◆ **Exercise aim**:
One part of the entries below is wanted: the lines from the one containing "Screen dimensions: 1033x486" through the one containing "684x570 pixels.". Write those out exactly and nothing else.

◆ **Supplied information**:

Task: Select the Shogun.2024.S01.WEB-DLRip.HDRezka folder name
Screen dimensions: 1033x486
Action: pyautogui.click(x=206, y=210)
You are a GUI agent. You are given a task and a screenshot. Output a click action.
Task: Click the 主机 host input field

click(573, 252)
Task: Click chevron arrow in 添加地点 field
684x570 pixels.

...

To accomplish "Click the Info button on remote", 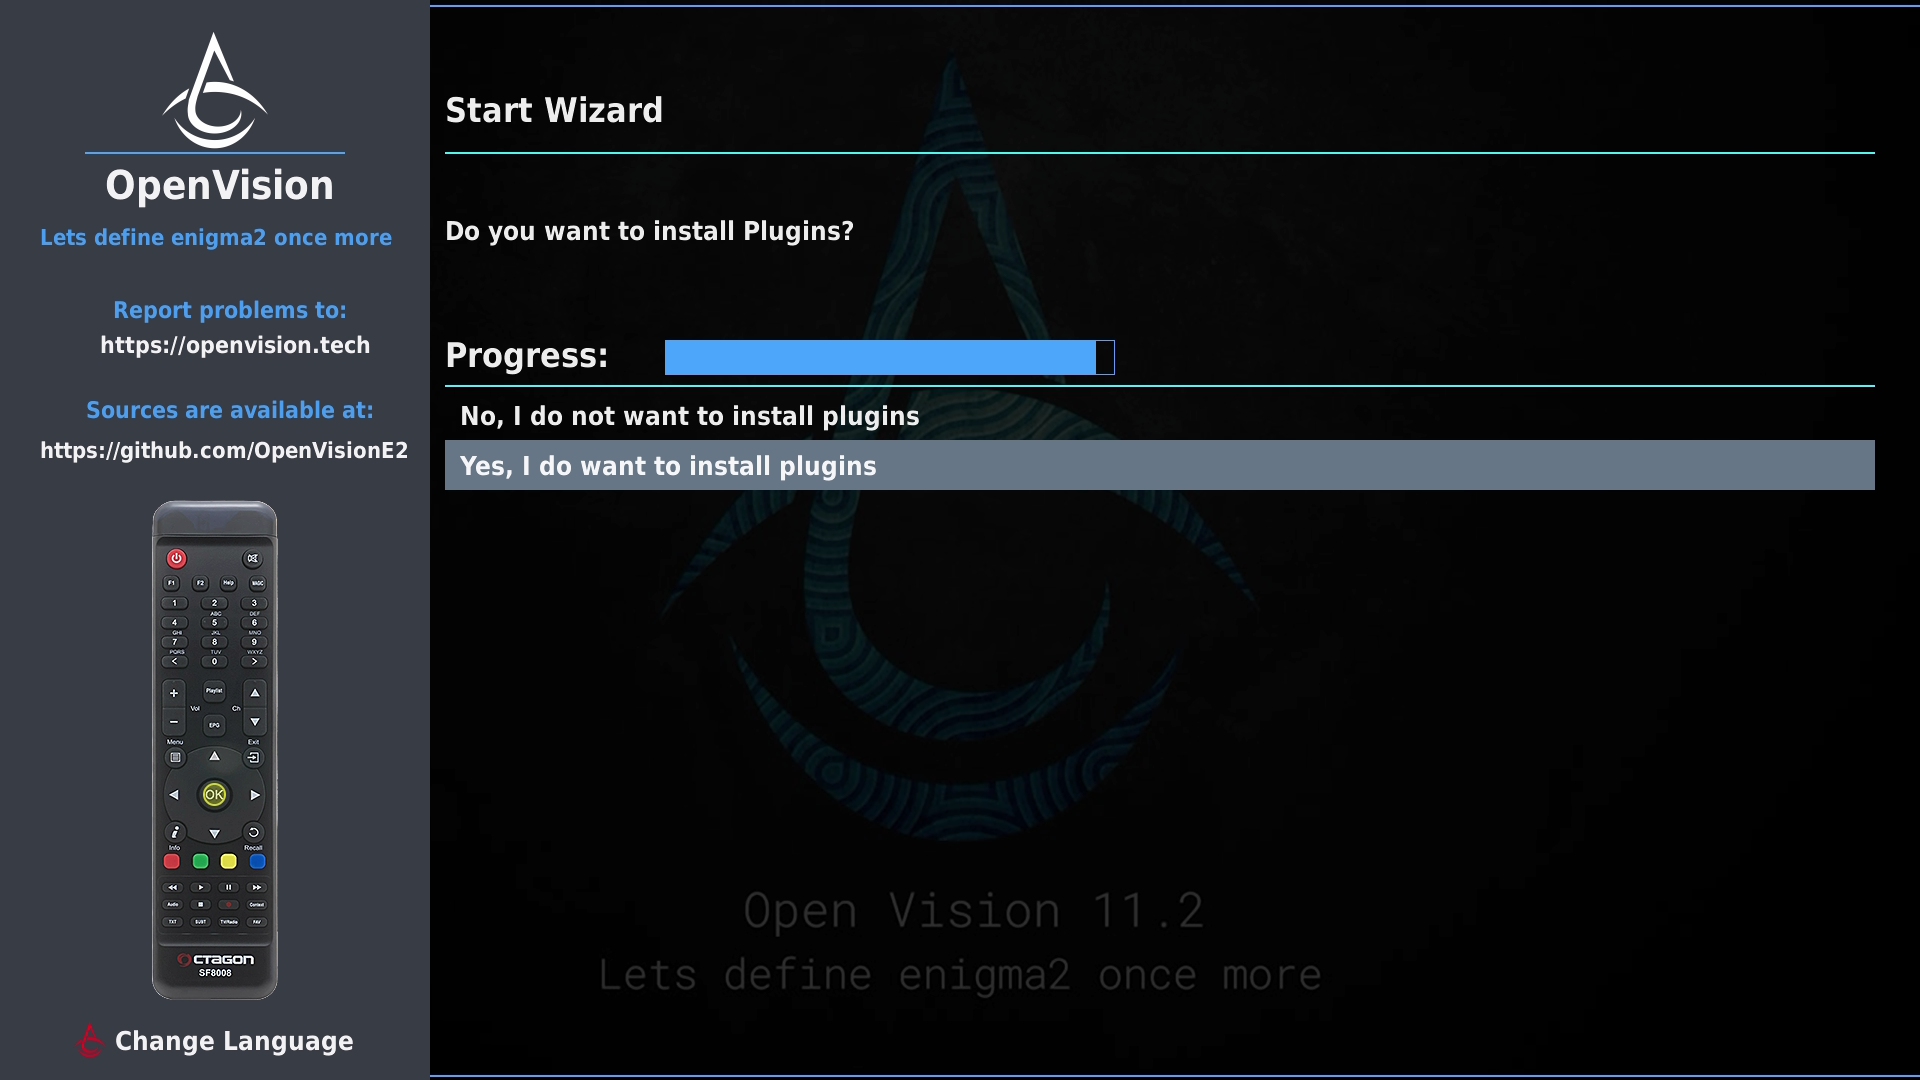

◆ **Answer to this task**:
Screen dimensions: 1033x486
Action: pyautogui.click(x=206, y=210)
You are a GUI agent. You are given a task and a screenshot. Output a click action.
Task: Click the 主机 host input field

click(573, 252)
Task: Click chevron arrow in 添加地点 field
684x570 pixels.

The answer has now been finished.